Il giornale ‘Noi donne’ e la stampa clandestina
Un capitolo fondamentale di questa storia riguarda la stampa antifascista: testate come Noi donne nacquero dalla necessità di creare uno spazio informativo rivolto alle donne, parlando di lavoro, salute, diritti e lotta politica. Nata da esperienze editoriali in esilio, la testata si radicò in Italia e, tra il 1943 e il 1944, fu distribuita in forme clandestine nelle zone occupate, mentre nelle aree liberate circolava apertamente.
Contenuti e strategie di diffusione
Il giornale proponeva articoli pratici, istruzioni grafiche per il voto e racconti di chi aveva rischiato la vita per la libertà. Le edizioni contenevano una matrice comune con notizie nazionali, a cui ogni redazione locale aggiungeva contenuti specifici. Questo meccanismo permise una distribuzione capillare e adattata ai contesti territoriali, rendendo Noi donne non solo un organo di informazione ma anche uno strumento di mobilitazione.
I risultati del referendum e le divisioni territoriali
Il responso del 2 giugno non fu uniforme: a livello nazionale prevalse la Repubblica, ma molte province mostrarono orientamenti diversi. Alcune aree, segnate da esperienze di guerra civile o da diverse sensibilità sociali, votarono in misura consistente per la Monarchia. Nei territori dove la Resistenza era più radicata il consenso per la Repubblica risultò maggiore, mentre in zone con orientamenti diversi emersero risultati in controtendenza.
Un caso locale: la provincia del Cuneese
Per esempio, nella provincia di Cuneo la maggioranza dei votanti si espresse a favore della Monarchia, rendendo l’area una delle poche del Nord a confermare la fedeltà alla Casa Savoia. Questo dato mette in luce come il voto fosse influenzato da fattori locali: storia delle comunità, intensità della lotta partigiana nelle valli e rapporti sociali tradizionali.
Memoria e eredità
Le testimonianze dirette di chi visse quegli anni rimangono fondamentali per comprendere l’impatto del 2 giugno: racconti di gioia nei seggi, di lacrime per la prima volta al voto e di orgoglio per la partecipazione collettiva.

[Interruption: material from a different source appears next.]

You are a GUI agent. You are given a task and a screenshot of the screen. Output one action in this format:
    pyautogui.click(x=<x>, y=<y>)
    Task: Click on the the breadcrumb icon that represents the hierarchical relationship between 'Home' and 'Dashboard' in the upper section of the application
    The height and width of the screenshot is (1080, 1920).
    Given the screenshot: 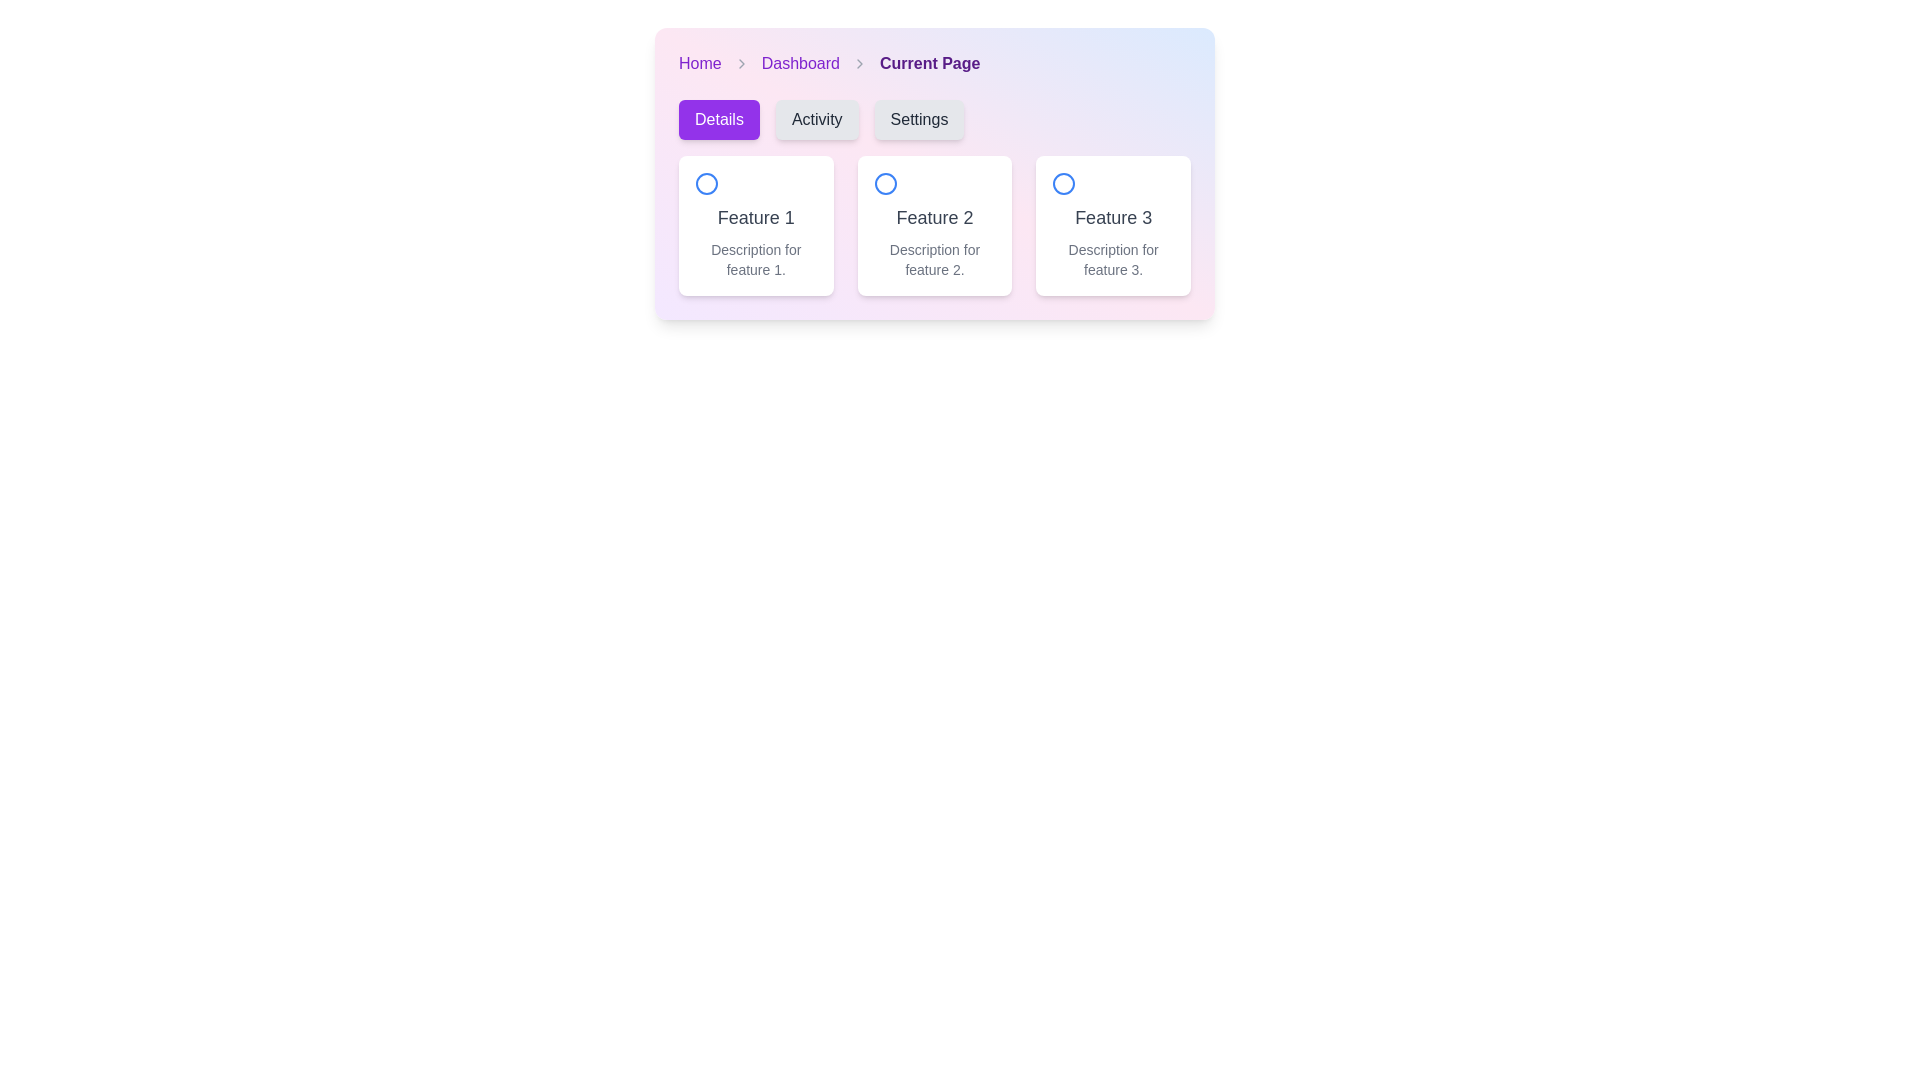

Il riconoscimento del ruolo delle donne nella Resistenza e nella conquista dei diritti politici ha segnato la Repubblica, ma le testimonianze sottolineano anche che molte battaglie sociali rimasero aperte e richiesero anni di lotte successive.
Oggi, ripercorrere quei passaggi storici attraverso archivi, interviste e documenti significa non solo celebrare una ricorrenza, ma mantenere viva una memoria civica che spiega come diritti e istituzioni nascano dall’impegno collettivo. Il 2 giugno rimane così una lezione sul valore della partecipazione e sulla centralità delle donne nella storia repubblicana.